Data to examine:
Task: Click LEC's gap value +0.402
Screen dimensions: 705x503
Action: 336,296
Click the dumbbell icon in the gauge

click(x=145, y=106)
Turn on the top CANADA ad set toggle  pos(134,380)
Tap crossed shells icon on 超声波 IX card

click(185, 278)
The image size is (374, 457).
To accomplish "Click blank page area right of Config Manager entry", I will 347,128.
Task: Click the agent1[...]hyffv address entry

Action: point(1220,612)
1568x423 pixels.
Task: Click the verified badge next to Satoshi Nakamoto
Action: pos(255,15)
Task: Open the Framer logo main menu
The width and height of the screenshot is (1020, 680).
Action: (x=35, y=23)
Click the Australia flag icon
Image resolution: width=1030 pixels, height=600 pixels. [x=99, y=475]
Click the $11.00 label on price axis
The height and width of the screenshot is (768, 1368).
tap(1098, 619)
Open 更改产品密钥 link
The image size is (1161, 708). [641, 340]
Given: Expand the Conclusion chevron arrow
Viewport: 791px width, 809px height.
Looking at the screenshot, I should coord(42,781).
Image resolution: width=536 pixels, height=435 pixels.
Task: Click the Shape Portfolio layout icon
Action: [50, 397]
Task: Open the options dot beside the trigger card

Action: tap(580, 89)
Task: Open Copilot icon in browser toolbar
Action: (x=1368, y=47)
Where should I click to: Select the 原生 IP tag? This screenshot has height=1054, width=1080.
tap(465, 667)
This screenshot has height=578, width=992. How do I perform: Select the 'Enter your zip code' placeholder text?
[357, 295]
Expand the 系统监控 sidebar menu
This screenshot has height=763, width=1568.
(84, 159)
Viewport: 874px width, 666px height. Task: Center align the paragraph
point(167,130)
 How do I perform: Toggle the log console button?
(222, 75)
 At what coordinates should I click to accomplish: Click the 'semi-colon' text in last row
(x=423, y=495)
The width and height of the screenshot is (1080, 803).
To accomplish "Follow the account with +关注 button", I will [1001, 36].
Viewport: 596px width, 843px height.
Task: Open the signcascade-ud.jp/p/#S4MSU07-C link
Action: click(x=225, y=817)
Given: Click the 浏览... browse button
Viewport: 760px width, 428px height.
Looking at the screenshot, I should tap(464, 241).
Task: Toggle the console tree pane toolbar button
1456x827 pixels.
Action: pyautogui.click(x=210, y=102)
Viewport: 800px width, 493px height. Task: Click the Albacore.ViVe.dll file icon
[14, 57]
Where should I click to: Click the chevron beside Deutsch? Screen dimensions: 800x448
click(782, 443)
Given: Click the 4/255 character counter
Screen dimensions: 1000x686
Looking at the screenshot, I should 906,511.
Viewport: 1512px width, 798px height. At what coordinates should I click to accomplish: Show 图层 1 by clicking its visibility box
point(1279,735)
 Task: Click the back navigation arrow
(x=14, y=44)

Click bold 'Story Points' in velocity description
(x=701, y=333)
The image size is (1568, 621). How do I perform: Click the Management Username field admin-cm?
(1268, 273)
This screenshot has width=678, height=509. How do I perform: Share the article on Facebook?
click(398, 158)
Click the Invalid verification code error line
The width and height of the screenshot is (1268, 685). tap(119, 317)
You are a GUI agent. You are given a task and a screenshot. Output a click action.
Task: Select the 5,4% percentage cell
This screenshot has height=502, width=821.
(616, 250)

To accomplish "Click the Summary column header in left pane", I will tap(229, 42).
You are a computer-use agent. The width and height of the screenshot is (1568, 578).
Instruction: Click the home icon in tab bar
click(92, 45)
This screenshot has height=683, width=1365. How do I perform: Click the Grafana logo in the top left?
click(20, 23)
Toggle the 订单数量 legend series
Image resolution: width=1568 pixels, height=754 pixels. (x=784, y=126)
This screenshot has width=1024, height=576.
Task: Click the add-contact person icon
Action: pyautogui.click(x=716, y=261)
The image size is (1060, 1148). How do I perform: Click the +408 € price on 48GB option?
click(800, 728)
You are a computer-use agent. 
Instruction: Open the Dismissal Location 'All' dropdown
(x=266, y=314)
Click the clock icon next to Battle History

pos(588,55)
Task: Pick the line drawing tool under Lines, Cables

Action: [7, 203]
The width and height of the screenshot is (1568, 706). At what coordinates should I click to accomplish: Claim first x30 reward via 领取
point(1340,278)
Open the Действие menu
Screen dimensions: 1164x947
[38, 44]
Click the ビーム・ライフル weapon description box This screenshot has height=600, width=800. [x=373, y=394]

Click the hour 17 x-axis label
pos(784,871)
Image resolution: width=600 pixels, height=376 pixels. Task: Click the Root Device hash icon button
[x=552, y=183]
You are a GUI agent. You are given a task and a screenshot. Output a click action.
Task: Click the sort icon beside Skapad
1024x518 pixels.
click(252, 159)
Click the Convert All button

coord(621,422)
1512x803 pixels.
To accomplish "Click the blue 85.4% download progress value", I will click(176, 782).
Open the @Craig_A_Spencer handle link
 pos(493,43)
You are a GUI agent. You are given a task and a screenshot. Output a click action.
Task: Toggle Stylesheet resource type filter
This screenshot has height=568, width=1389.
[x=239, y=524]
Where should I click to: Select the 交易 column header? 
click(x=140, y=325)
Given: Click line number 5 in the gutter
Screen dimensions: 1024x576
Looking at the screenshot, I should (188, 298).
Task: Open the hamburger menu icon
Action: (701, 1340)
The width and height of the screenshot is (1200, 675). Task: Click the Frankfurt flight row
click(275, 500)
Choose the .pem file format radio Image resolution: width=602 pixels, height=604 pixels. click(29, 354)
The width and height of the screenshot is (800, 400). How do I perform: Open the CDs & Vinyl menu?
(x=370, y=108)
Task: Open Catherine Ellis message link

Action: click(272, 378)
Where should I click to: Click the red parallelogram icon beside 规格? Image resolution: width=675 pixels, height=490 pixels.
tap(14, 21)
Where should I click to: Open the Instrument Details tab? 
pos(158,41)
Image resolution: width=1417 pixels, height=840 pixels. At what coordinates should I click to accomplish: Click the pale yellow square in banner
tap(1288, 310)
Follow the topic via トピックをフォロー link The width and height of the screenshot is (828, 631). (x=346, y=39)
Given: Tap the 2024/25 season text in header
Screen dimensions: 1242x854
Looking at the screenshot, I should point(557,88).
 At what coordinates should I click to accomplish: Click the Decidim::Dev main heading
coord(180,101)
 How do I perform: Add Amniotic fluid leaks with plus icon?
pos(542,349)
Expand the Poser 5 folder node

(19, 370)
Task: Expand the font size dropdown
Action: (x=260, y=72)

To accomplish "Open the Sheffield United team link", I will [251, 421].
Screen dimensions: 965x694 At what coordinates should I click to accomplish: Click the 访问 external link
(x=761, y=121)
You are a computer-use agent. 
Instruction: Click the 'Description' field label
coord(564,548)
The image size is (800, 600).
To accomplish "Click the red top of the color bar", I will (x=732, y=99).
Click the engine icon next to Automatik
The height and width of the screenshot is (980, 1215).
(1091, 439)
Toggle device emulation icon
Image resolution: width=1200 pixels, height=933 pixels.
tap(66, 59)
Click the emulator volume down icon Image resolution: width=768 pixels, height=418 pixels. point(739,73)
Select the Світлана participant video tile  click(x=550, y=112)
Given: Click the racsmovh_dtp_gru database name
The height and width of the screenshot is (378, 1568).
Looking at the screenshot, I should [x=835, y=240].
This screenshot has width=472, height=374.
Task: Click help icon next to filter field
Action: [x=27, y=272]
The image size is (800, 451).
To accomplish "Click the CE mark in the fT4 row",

Requirement: The line containing "The height and width of the screenshot is (378, 1568)." and every line after it, through the end of the records, should be repeated exactly and alone.

Answer to this problem:
The height and width of the screenshot is (378, 1568).
Looking at the screenshot, I should [x=835, y=240].
This screenshot has width=472, height=374.
Task: Click help icon next to filter field
Action: [x=27, y=272]
The image size is (800, 451).
To accomplish "Click the CE mark in the fT4 row",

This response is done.